━━ SUPPLIED TEXT

Rolling Release Model(s), Fedora Discussion

Ranjan Maitra maitra at iastate.edu
Wed Mar 17 03:50:37 UTC 2010


Dear friends, 

This is indeed an interesting topic and I am not completely sure which
side I am on. Perhaps a hybrid but more on the side of the rolling
release model after thinking about it for the reasons listed below.

A rolling release has the advantage that once I set up someone who is
not that much into linux, his system never gets out of date as long as
he/she does stable updates whenever needed. I think this is a major
benefit of the rolling release schedule. Otherwise, this will
remain difficult for such people getting one time help because of the
need to upgrade at least once a year. There should be another category
of updates, such as updates needing a reboot, so that anyone updating
should not need to reboot everytime we have an update available: an
user can then choose to update these latter packages when he/she wants
to reboot.

━━━━
━━ DATASET EXCERPT

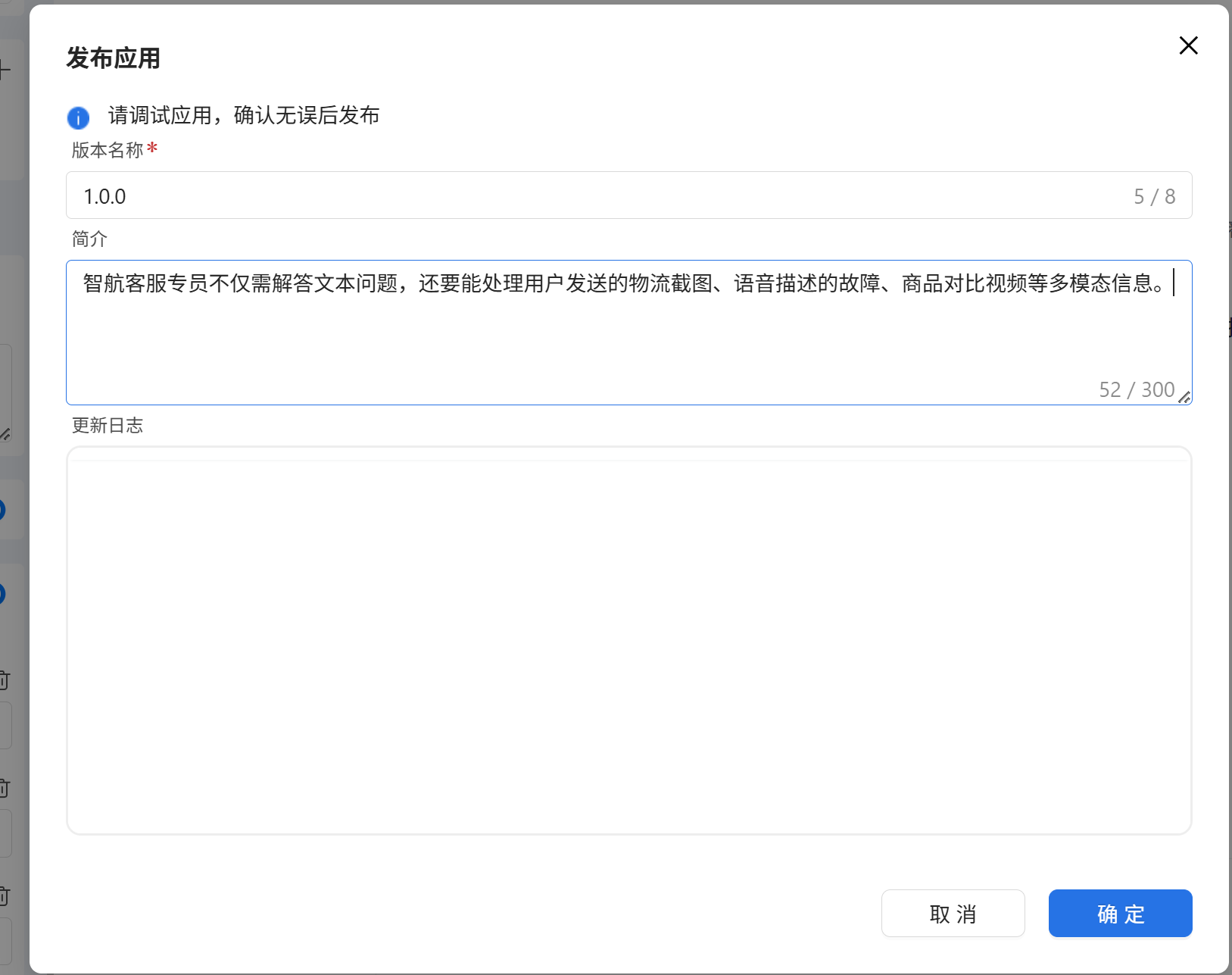1232x975 pixels.
Task: Click the lower blue circular badge in the sidebar
Action: point(2,594)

━━━━

_DIRECTIONS:_
Extend the Fedora rolling-release post, starting right after its final sentence. The data comes from a separate source and has no connection to the Fedora rolling-release post.

_EXERCISE ANSWER:_
There is one benefit (to me) to do an upgrade. That is because I often
add rpms to check things out and these bring in all dependencies. Even
if I remove these other rpms, I can not often keep track of all the
dependencies that have come in (and are not needed for anything else
that is installed). An upgrade cleanses my system of such unnecessary
dependencies. Perhaps, it may be beneficial to have a notification which
would provide notification of rpms that can be removed because they are
only there as dependencies of rpms that are being removed. Of course,
it would also be a nice feature to have a notification which lists rpms
containing binaries, none of which have been used for the past (let us
say) three or six months and provide the user with the option to remove
it. 

Under a rolling release schedule, of course, it would not make sense to
have an user installing for the first time on a machine (or someone
wanting to clean up or whatever) to have an user install from three
years ago and then update. Thus, perhaps, we should have releases
called Fedora (versionless) which would contain the ISO's (perhaps once
every three months, let us say) consisting of the current stable rpms.
The other alternative is to have all installs happen on the network from
the current stable repository, but I am not in favor of this model,
because it creates a frustrating experience for installers on slow
network.

Btw, I have to say that my Fedora experience has been fabulous. I have
been one of those people who get my upgrades done in 10-15 minutes
flat. I do not need to backup since I have a separate partition which
contains my data and that part does not get formatted, hence it is a
much smaller part (8 GB for / and twice the RAM for swap) that gets
formatted.

My thoughts for now.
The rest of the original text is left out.